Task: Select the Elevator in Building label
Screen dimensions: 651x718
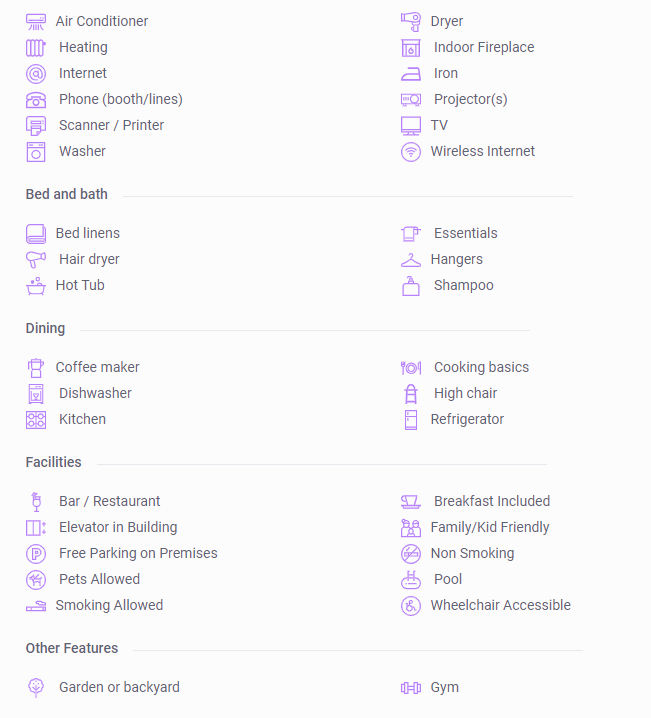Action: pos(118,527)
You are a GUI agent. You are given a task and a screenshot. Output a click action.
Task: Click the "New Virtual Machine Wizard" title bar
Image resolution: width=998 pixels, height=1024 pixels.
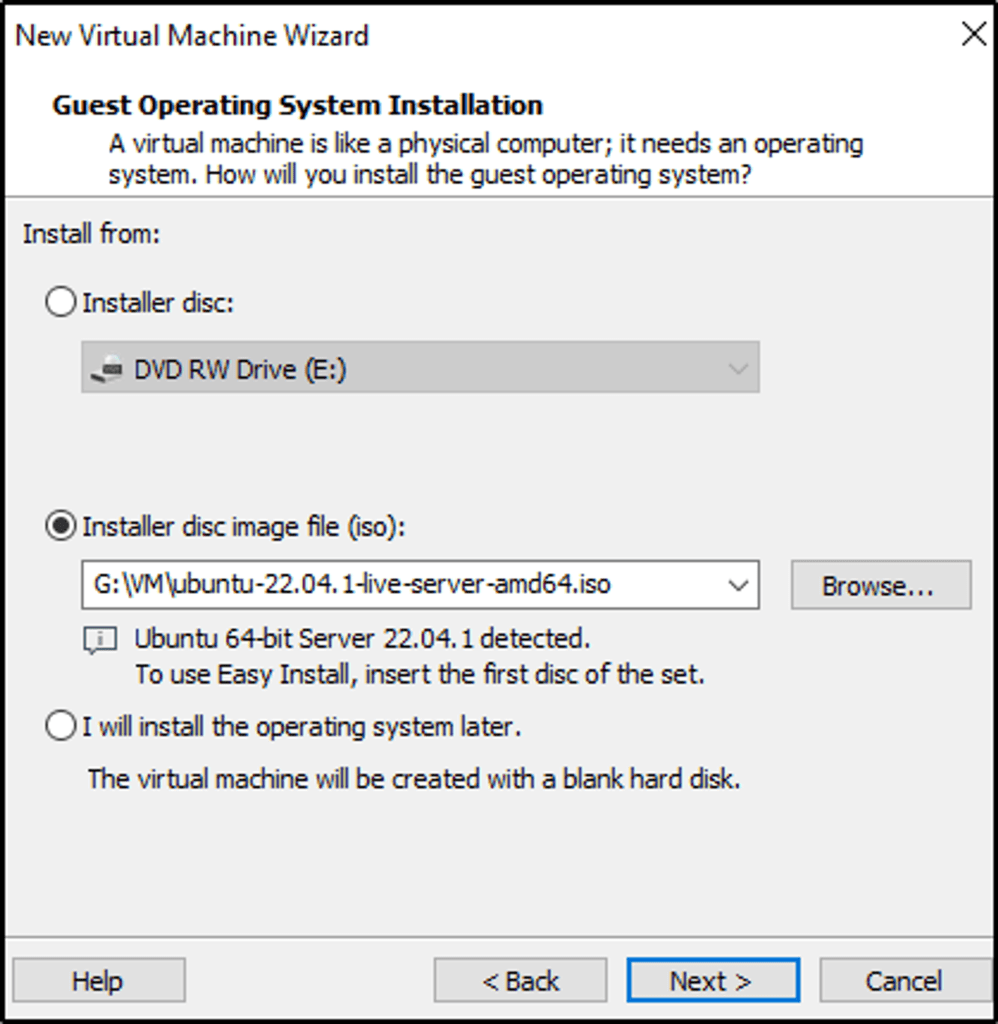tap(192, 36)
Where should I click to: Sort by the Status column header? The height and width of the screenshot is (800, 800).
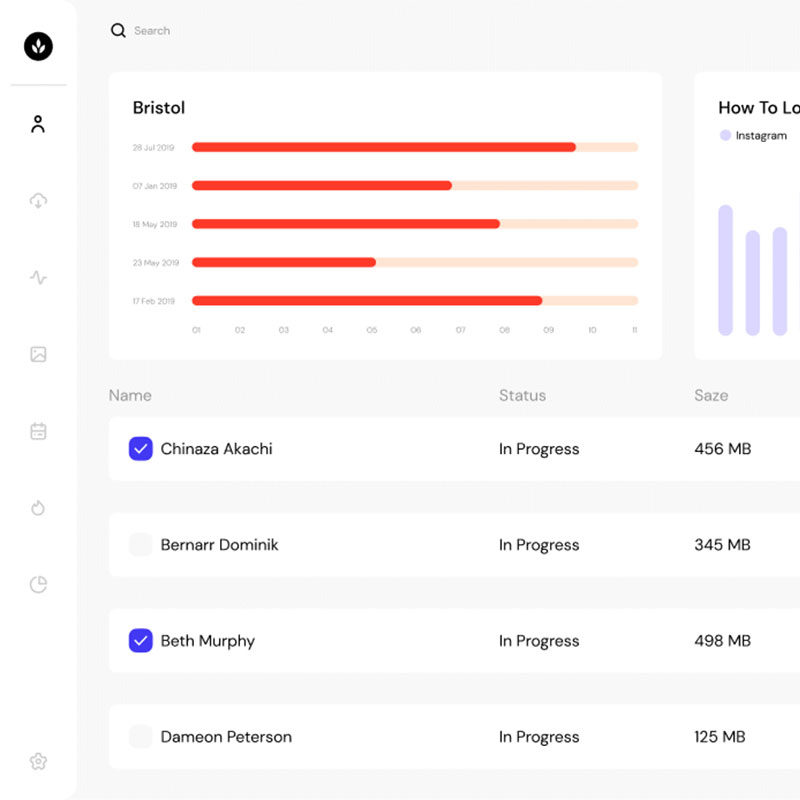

• EXERCISE BRIEF: Can you set out every one of the items above as a numbered list, leaving out blank lines and the pictures?

• EXERCISE ANSWER:
1. Task: Select the Elevator in Building label
2. Screen dimensions: 651x718
3. Action: pos(118,527)
4. You are a GUI agent. You are given a task and a screenshot. Output a click action.
5. Task: Click the "New Virtual Machine Wizard" title bar
6. Image resolution: width=998 pixels, height=1024 pixels.
7. tap(192, 36)
8. Where should I click to: Sort by the Status column header? The height and width of the screenshot is (800, 800).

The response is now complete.